5.3 As regards the Departmental Representative reliance on unreported decision in the case of Shreno Ltd. vs. Dy. CIT in ITA No. 2126/Ahd/1991 referred to supra, we find that in that case the assessee claimed deduction under s. 32AB of the Act amounting to Rs. 83,000 at Rs. 4,11,612 the income earned by the assessee not from the business or profession for which deduction was allowable and thus the CIT set aside the assessment on that limited point and directed the AO to re-compute the income from business eligible for deduction under s. 32AB in accordance with law. On appeal by the assessee, the Tribunal noted that there was nothing on record from the side of the assessee to show that as to what was the source of other income of Rs. 4,11,612 and unless that source was there, the CITs action in passing the necessary order under s. 263 had to be treated as justified because “unless the AO has made enquiry to find out whether the income of Rs. 4,11,612 does fall in the category of eligible business as defined under s. 32AB(2) no deduction can be granted on the same”. The Tribunal further held that as there was no such enquiry and CIT was justified to set aside the assessment to that extent and in directing the AO to make necessary enquiry and to find out whether that income can be included for working out the deduction under s. 32AB of the Act or not. The facts are clearly distinguishable.

5.4 From the above legal and factual position, we are of the views that there is no bar at reviewing the order under s. 143(1), provided it is erroneous as well as prejudicial to the interests of the Revenue. But the expression “prejudicial to the interests of the Revenue” is to be construed in a petty-fogging manner but must be given a dignified construction. The expression must be regarded as involving a conception of acts or orders which are subversive of the administration of Revenue and further there must be some grievous error in the order passed by the AO.

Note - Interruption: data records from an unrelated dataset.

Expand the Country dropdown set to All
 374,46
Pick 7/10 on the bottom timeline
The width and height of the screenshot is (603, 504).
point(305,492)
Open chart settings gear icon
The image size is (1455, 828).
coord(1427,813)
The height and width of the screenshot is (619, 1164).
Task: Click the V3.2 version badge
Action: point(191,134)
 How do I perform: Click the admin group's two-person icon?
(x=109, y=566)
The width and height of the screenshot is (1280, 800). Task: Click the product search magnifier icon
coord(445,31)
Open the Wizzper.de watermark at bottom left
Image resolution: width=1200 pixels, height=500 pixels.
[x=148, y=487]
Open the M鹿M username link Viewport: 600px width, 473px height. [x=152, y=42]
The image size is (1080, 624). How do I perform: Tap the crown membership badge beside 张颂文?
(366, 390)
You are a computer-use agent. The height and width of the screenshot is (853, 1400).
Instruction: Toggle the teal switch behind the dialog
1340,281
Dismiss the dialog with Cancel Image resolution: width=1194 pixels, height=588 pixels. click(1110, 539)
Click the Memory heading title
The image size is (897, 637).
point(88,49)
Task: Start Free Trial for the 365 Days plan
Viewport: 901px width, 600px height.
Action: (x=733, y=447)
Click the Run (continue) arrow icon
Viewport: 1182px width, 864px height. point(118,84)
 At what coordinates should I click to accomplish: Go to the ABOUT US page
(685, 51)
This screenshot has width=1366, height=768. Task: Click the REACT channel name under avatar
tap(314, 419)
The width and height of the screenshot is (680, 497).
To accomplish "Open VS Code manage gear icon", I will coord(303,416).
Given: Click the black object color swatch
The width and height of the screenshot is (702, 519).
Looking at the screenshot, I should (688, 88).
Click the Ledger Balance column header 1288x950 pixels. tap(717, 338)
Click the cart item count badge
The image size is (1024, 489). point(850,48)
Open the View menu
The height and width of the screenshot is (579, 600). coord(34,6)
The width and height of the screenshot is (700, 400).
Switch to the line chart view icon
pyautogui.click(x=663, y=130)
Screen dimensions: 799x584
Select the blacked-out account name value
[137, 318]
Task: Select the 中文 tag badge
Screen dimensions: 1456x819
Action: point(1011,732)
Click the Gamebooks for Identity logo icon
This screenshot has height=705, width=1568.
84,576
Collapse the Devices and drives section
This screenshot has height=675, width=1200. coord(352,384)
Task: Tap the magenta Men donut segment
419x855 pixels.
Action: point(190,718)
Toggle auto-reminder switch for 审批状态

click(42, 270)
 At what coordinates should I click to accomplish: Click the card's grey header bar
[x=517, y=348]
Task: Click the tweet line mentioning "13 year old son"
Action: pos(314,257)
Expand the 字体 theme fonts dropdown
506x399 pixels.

5.5 In the present case, the assessee is a marginal assessee and whose case fell fit for completion under s. 143(1) and merely because the assessee did not file the details of expenses on seminars along with the return, will not take the case of the assessee out of the scheme which was intended to help the small and marginal taxpayers. It is clear from a reading of the Boards Instruction No. 1617 dt. 18th May, 1985, and Circular No. 176, dt. 26th August, 1987, issued by the Directorate of Inspection (IT and Audit) admittedly reflecting the Boards views that the Government is prepared to suffer the loss of revenue by making summary assessments under s. 143(1) on the ground that the time and effort involved in unearthing the loss is the commensurate with the benefit likely to be obtained and they may be better channelised in scrutiny of cases involving larger revenue.

5.6 In the instant case, the orders under s. 143(1) were passed by the AO in pursuance of the aforesaid Instruction of the CBDT and hence these do not suffer from any grievous error. We, therefore, hold that the CIT acted without jurisdiction. We accordingly reverse his findings and allow the appeals of the assessee.

6. In the result, the appeals are allowed.